During my first days in Panjim, a friend took me with him and we were just driving in and around Panjim city. While looking at more or less recently (means past 20 years) constructed buildings, I was shocked to see all those blackened facades. I asked my friend when this horrible firestorm had happened? He answered with a somehow astounded and at the same time amused look, there was nothing such as a fire and it is just black mold.
Suddenly I remembered one of our professors during studying architecture in Germany. He told us. “Keep the water away from the building!” Here in a subtropical climate with a four months lasting rainy session, if not following this advice seems even more dramatic and definitely necessary.
A closer look at Goan architecture of the past, reveals a few indications to make it such a unique style and well adapted to the climate (sunshine and rain) as well. First of all it is the height of the buildings, one or at most two stores only. The mighty sloping roofs with their huge roof overhangs. Still the coconut trees next to them are taller, shading the roof with their branches. Then the two major types, the more inward courtyard house and its more extrovert cousin with street-facing verandahs. Coming from a country where 90 % of sloped roofs are constructed with wood, it was good to see those imposing hipped roofs after all the cast-in-concrete roofs. As it is with most of old buildings the detailed craftsmanship makes the charm of it, be it the woodwork or the flooring.

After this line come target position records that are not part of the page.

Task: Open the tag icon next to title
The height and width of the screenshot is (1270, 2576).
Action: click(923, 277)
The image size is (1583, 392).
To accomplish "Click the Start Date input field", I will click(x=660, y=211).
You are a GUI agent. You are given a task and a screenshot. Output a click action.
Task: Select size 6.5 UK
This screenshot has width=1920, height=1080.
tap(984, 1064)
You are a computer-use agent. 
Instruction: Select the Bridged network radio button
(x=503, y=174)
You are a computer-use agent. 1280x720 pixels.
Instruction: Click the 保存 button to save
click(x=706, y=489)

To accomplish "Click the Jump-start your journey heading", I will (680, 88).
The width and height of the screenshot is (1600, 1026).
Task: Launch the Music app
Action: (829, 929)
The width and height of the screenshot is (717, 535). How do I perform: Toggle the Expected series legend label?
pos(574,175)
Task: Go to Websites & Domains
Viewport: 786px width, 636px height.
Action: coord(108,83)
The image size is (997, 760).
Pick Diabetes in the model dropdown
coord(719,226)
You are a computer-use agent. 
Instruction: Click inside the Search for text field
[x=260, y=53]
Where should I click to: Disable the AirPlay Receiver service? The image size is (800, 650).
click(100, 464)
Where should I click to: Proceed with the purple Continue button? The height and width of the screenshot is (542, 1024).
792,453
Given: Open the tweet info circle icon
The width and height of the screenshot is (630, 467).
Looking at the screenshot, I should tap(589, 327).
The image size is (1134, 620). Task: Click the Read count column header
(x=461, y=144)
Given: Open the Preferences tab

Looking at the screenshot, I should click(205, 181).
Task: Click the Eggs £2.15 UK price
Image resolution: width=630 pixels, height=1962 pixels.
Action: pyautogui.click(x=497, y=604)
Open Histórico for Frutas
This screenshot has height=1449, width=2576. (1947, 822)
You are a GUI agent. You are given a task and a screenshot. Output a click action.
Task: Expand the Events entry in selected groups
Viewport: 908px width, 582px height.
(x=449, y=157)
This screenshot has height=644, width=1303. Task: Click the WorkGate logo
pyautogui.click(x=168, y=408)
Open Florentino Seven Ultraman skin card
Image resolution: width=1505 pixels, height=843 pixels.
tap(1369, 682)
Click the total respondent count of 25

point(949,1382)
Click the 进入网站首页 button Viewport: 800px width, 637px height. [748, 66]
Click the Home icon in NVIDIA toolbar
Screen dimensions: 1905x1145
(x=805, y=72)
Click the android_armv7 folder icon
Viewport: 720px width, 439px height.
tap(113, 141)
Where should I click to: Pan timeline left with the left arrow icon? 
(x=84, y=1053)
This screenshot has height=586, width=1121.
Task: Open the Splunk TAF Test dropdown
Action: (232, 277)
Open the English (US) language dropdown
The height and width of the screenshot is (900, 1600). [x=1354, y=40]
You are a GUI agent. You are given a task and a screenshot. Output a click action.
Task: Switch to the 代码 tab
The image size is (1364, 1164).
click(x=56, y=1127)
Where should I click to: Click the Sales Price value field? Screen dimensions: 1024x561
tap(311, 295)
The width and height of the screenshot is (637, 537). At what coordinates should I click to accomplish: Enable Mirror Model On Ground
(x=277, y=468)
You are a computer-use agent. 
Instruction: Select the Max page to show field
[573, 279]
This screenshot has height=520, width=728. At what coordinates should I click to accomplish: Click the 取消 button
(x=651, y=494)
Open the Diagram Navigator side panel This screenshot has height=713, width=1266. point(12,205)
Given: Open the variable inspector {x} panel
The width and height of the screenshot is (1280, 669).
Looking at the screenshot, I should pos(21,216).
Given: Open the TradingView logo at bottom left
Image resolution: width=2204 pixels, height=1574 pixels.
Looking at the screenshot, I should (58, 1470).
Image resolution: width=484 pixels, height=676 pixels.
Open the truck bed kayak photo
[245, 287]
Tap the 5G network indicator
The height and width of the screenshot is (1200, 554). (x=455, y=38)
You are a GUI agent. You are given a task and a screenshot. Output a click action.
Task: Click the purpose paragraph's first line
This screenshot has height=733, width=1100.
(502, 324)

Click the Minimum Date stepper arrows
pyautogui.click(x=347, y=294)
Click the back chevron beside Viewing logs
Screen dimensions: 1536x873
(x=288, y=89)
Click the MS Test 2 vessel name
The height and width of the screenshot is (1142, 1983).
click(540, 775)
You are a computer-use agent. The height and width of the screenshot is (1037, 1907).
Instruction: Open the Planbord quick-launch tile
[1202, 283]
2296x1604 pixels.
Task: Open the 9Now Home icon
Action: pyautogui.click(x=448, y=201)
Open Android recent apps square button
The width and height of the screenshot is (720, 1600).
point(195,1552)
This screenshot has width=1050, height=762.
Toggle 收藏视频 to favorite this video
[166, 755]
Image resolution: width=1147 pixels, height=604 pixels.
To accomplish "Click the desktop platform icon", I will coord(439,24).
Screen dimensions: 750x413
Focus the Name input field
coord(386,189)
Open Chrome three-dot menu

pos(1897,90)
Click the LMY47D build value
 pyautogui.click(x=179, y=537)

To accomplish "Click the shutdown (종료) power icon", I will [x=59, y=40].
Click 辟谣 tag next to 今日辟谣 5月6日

And to highlight one detail, I was so impressed by the “shell windows”, as I called them. The shutters of those windows bear vertical wooden members and then shells are staggered in rows above each other. Already a pleasure to look at them from the street side but try to get a chance to enter the building. It is amazing to see a torching May sunlight softened to a pale yellow glow. It reminded me to a chapel in Italy. The upper windows, had instead of glass panes, thinly cut panels of marble stone. What an amazing soft and tranquil light waved through the chapel and here in Goa I found the similar idea.
Just follow a randomly picked tourist and look where he or she takes pictures (beside the usual Mandovi river and sunset snaps). It is obviously within the picturesque quarters of old Panjim with its heritage buildings. For sure no one comes to Goa and clicks a picture in front of a building which they can see similar ones (and in abundance) at their own home town.
Which brings me to another sad point. Simply it is about time to wake up and show respect for the heritage buildings. At many places you can see beautiful old buildings but abandoned or run down for some or the other reason(s). We have a proverb in Germany and translated it goes like,
“If you are in possession of something, it is not merely about owning it, you are responsible for it as well.”
Luckily there are some architects and responsible individuals who take care of it. To highlight a few, surely less than all who deserve to be penned down here. I would call Gerard da Cunha together with Lady Helen Hamlin and Dean de Cruz true lovers of careful integrated Goan architecture. Gerard da Cunha has done a great job while restoring the Reis Magos Fort and so did Dean de Cruz with the amazing Nilaya Resort.
Goa is not famous for beaches and sunshine only, but also for its rich cultural diversity and their exceptional built heritage. Let us work towards keeping them intact for future generations to come.